Exercise | Please update the records starting at the line containing "Image resolution: width=1008" and ending at the line containing "the share arrow", replacing "share arrow icon" with "send button" and keeping everything else the same. Leave the pictures out of your answer.

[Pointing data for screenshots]
-- Start --

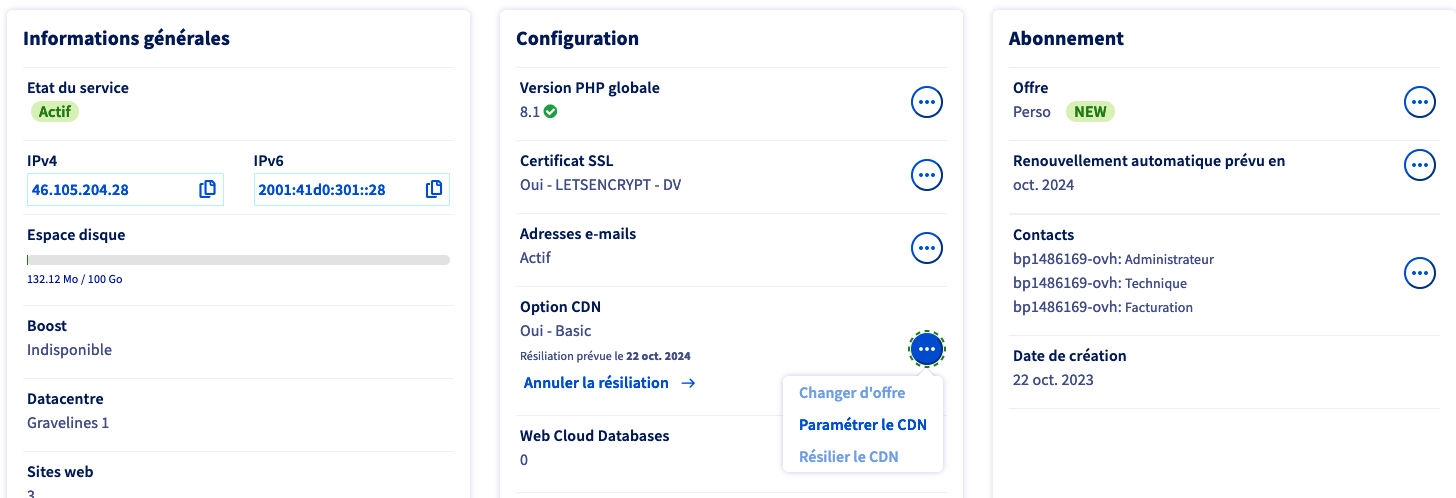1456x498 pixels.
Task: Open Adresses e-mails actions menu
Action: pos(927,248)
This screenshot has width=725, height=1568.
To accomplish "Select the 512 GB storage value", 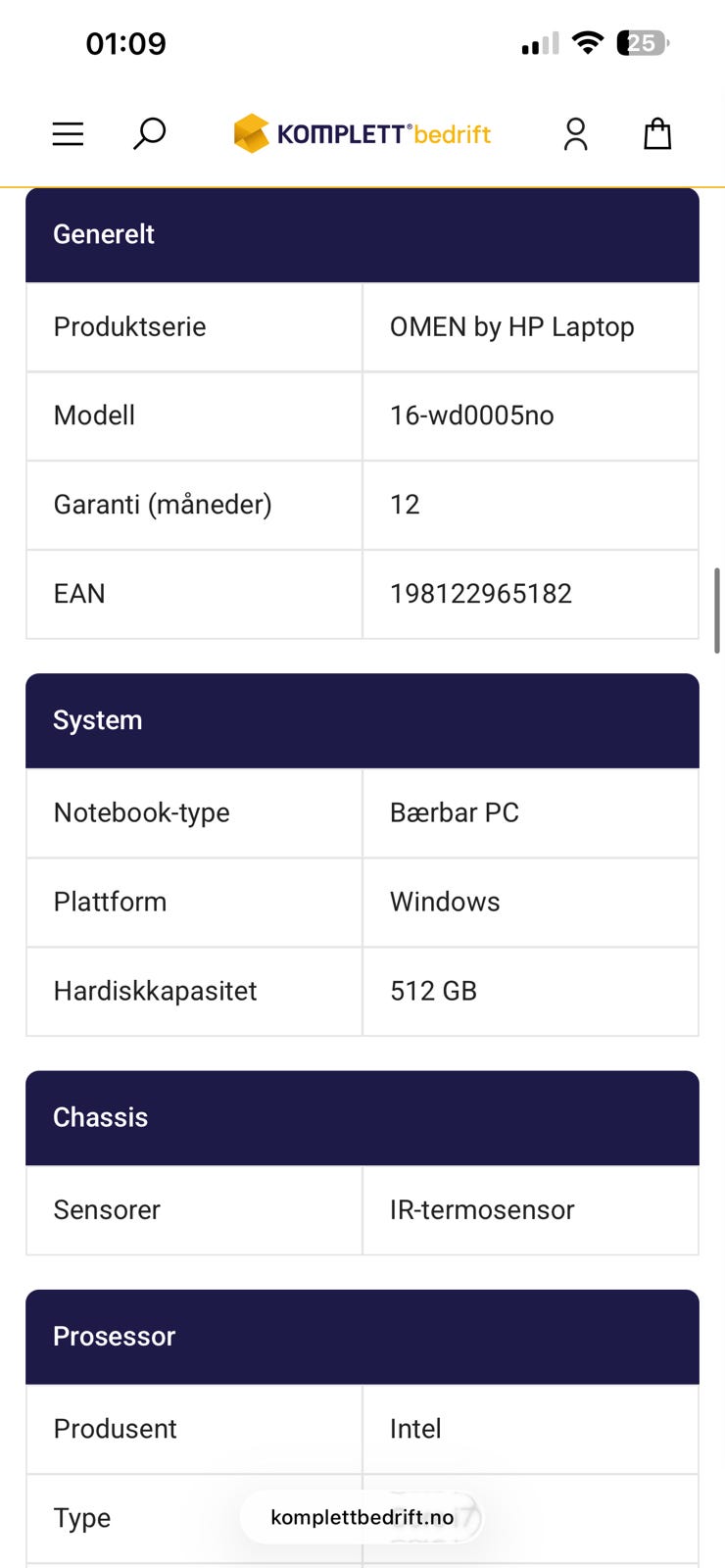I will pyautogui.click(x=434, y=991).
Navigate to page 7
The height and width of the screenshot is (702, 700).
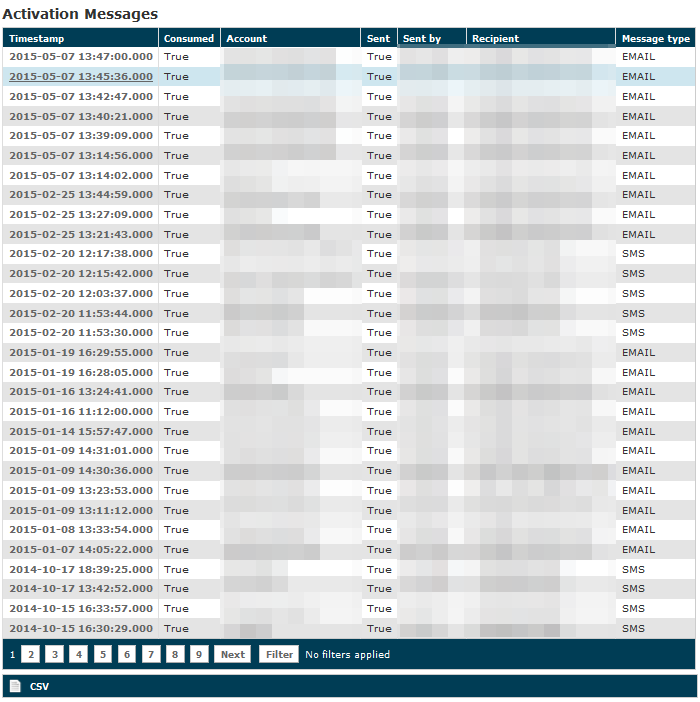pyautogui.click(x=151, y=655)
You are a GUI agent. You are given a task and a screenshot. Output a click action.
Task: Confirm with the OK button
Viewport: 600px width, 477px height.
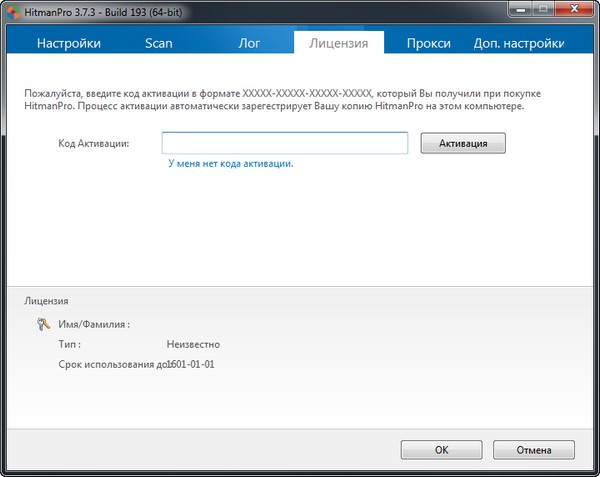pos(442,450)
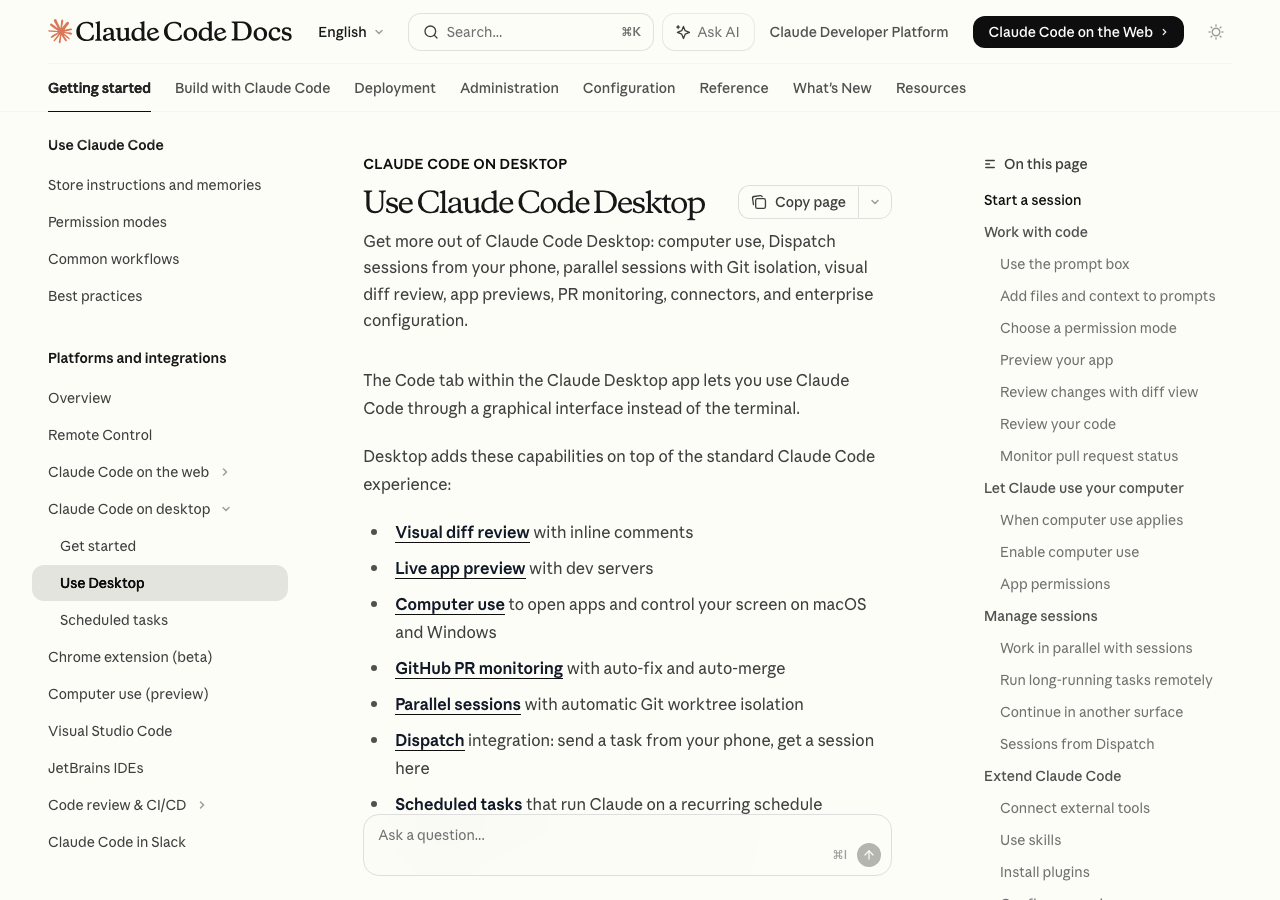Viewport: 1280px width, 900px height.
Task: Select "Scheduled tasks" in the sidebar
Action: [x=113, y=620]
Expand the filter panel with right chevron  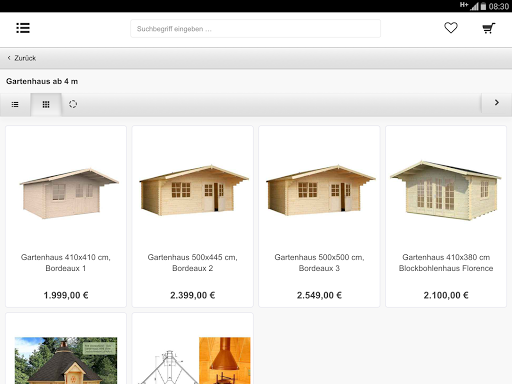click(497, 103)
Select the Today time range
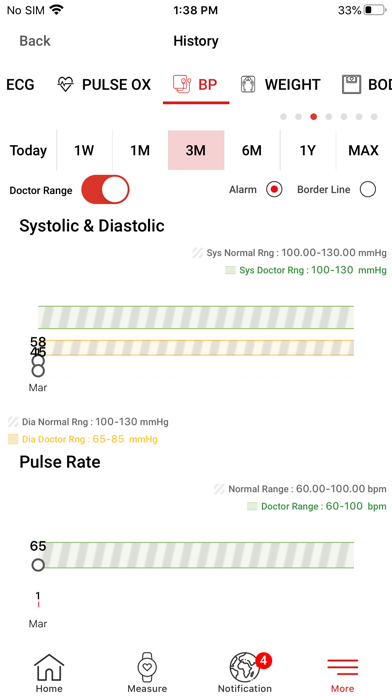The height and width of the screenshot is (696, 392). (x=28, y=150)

-- End --
-- Start --

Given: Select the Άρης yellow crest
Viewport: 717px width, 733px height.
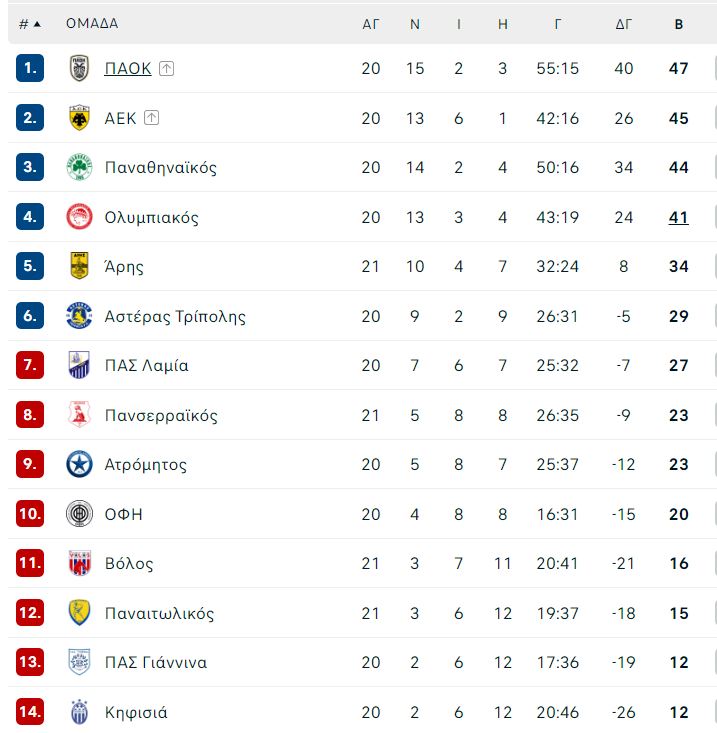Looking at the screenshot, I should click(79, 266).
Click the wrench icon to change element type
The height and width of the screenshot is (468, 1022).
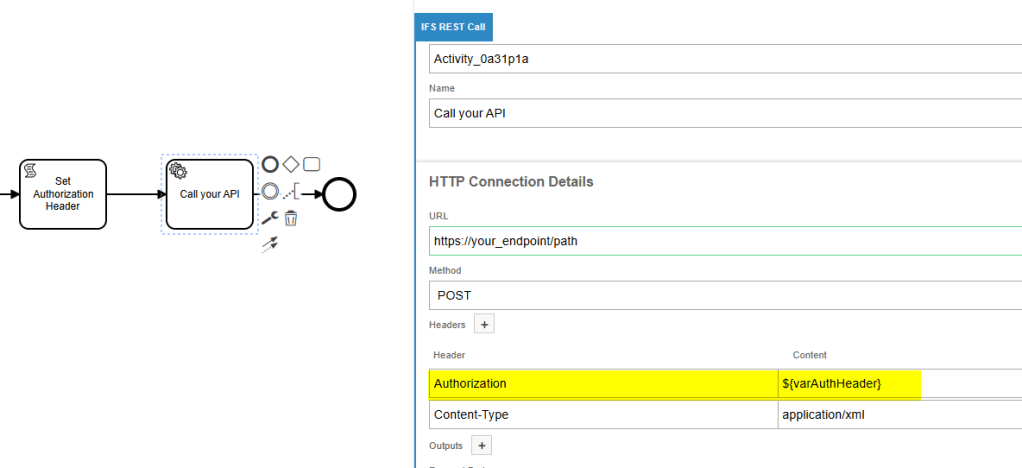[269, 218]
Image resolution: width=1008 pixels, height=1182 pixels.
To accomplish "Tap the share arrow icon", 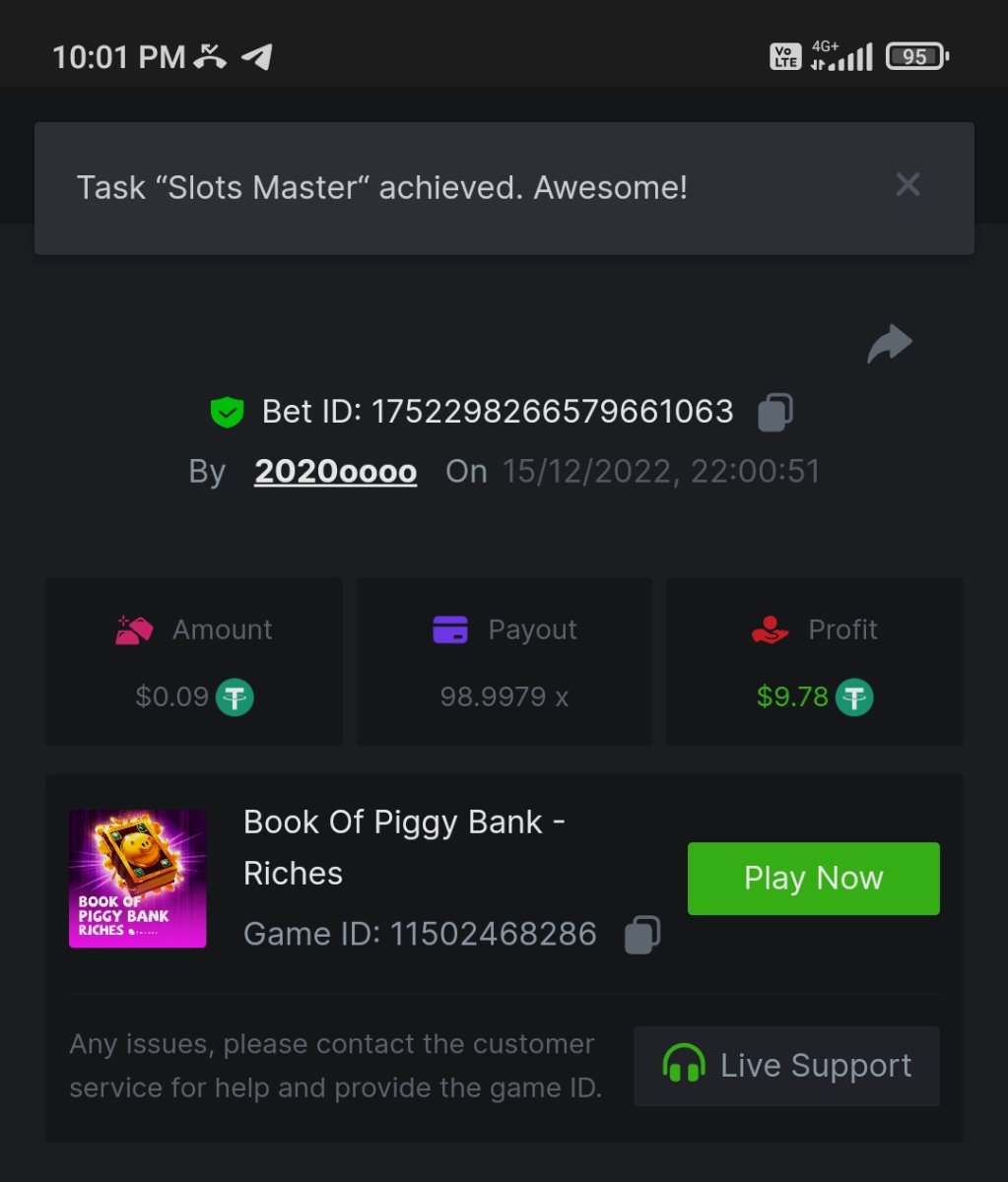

-- End --

Result |
Image resolution: width=1008 pixels, height=1182 pixels.
To accomplish "Tap the send button", 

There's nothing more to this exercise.